Jahrhundert im romanischen Stil errichtete und mehrmals umgebaute
Kirche
wurde 1779–80 gegen Hochwasser geschützt, erhielt 1915
Jugendstil- und
Neubarock-Elemente und wurde 1975–77 restauriert und
archäologisch
erfasst. Mit Hätzingen, Diesbach, Rüti (sowie bis 1868 dem zu
Luchsingen
gehörenden Weiler Adlenbach) bildet Betschwanden eine seit
1528
reformierte Pfarrgemeinde, in welcher unter anderen 1532–55
Fridolin
Brunner, ein Anhänger Zwinglis und Reformator des Landes Glarus,
sowie
1866–1906 der Geschichtsschreiber und Sozialreformer
Gottfried Heer
wirkten.

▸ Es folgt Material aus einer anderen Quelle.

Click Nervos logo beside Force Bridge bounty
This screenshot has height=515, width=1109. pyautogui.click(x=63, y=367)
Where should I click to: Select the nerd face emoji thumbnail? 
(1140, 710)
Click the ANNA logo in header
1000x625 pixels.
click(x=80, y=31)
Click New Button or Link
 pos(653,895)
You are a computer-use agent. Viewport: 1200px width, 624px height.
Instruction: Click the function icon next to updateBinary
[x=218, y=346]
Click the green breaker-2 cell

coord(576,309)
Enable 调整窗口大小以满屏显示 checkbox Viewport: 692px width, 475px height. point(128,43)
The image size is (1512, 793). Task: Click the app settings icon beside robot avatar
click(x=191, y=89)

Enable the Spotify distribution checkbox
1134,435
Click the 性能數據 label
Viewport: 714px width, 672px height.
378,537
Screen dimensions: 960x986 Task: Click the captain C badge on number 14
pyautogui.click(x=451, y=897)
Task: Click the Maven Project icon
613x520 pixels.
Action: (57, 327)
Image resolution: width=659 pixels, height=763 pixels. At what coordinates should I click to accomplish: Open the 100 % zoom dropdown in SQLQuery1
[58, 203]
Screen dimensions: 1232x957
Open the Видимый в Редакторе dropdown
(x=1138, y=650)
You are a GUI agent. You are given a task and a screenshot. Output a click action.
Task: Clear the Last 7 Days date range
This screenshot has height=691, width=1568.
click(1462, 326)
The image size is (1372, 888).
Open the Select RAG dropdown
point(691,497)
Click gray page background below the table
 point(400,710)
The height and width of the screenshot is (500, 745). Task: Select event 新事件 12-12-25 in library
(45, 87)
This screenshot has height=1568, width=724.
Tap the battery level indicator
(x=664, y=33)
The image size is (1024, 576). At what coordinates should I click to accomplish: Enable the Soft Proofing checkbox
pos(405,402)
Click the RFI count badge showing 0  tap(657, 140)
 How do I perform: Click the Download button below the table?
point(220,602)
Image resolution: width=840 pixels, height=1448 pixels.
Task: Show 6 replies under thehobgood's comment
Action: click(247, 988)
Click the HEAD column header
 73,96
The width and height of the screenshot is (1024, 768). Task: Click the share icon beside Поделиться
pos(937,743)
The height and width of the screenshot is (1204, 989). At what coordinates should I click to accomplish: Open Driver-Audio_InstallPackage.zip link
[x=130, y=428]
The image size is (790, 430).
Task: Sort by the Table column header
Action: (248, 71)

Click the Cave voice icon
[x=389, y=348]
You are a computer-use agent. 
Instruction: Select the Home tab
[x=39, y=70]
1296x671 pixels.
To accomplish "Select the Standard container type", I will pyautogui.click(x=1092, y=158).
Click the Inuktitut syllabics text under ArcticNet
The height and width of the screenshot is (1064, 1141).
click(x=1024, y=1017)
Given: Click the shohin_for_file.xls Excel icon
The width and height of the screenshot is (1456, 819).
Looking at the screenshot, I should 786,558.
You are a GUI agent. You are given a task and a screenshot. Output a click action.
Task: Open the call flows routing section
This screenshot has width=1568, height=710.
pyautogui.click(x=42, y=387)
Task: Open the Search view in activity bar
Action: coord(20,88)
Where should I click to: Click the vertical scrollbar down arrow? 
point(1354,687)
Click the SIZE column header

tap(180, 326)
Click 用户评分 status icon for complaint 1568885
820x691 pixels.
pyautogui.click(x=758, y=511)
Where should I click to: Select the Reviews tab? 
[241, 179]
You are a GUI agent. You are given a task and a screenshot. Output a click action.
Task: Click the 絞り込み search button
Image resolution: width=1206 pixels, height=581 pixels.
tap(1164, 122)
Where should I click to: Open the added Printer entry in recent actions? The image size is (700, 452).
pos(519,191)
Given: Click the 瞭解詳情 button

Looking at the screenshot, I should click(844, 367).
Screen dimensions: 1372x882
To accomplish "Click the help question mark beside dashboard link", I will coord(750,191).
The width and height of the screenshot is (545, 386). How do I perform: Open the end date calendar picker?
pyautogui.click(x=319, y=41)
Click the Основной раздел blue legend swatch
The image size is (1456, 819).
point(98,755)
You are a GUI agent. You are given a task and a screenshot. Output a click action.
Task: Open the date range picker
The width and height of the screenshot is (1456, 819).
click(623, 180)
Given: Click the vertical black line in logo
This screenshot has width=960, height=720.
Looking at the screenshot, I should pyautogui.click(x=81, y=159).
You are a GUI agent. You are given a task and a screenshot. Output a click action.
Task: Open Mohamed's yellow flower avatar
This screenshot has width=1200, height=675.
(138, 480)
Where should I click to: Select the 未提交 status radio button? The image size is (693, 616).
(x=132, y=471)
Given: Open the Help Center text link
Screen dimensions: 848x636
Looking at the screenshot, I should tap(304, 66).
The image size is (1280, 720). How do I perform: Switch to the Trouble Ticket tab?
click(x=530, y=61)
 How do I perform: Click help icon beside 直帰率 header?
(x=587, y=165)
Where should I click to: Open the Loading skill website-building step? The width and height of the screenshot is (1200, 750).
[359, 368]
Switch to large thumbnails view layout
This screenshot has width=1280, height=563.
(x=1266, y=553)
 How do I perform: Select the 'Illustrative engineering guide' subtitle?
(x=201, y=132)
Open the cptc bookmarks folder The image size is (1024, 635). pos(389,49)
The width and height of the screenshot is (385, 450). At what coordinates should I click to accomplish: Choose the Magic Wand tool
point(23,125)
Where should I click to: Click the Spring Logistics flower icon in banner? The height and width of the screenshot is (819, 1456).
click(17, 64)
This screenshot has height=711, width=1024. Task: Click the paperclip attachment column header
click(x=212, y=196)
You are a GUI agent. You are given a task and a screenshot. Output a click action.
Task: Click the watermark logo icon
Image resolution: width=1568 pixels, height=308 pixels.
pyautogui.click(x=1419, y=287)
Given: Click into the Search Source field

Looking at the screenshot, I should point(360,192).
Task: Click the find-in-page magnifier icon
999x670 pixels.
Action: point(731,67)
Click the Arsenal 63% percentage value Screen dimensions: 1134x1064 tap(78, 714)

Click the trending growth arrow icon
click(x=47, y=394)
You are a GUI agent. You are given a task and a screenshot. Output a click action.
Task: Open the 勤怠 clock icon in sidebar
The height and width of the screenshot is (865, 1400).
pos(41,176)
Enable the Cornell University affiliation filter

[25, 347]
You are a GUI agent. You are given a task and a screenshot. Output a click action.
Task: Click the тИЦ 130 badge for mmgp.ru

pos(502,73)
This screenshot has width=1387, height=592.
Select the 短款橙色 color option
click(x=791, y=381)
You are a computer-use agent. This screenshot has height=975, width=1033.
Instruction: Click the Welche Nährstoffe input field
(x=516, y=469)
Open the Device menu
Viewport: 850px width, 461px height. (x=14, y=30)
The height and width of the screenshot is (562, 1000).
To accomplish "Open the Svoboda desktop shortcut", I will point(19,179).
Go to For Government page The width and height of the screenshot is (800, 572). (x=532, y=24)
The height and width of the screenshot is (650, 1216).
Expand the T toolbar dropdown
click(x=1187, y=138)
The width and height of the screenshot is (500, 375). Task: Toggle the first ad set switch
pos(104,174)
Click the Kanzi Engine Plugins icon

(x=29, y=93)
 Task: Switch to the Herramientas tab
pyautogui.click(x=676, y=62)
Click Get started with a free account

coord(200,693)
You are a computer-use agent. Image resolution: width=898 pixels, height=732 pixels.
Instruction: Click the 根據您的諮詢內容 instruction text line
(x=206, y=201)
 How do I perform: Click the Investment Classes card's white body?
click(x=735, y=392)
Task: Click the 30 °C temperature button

Zu dieser Körperschaft gehörte bis 1942 auch
Braunwald.
Beim Cache kann man Wasserkraft hautnah miterleben. Um den Cache zu
bergen muss man sich nicht in Gefahr bringen. Auf dem nahe
gelegenen Bänkli kann man sich auch gerne hinsetzten und sich
einschreiben.
Vergesst nicht euch die laminierte Zahl zu merken. Ihr werdet sie
brauchen um den Bonuscache zu finden!!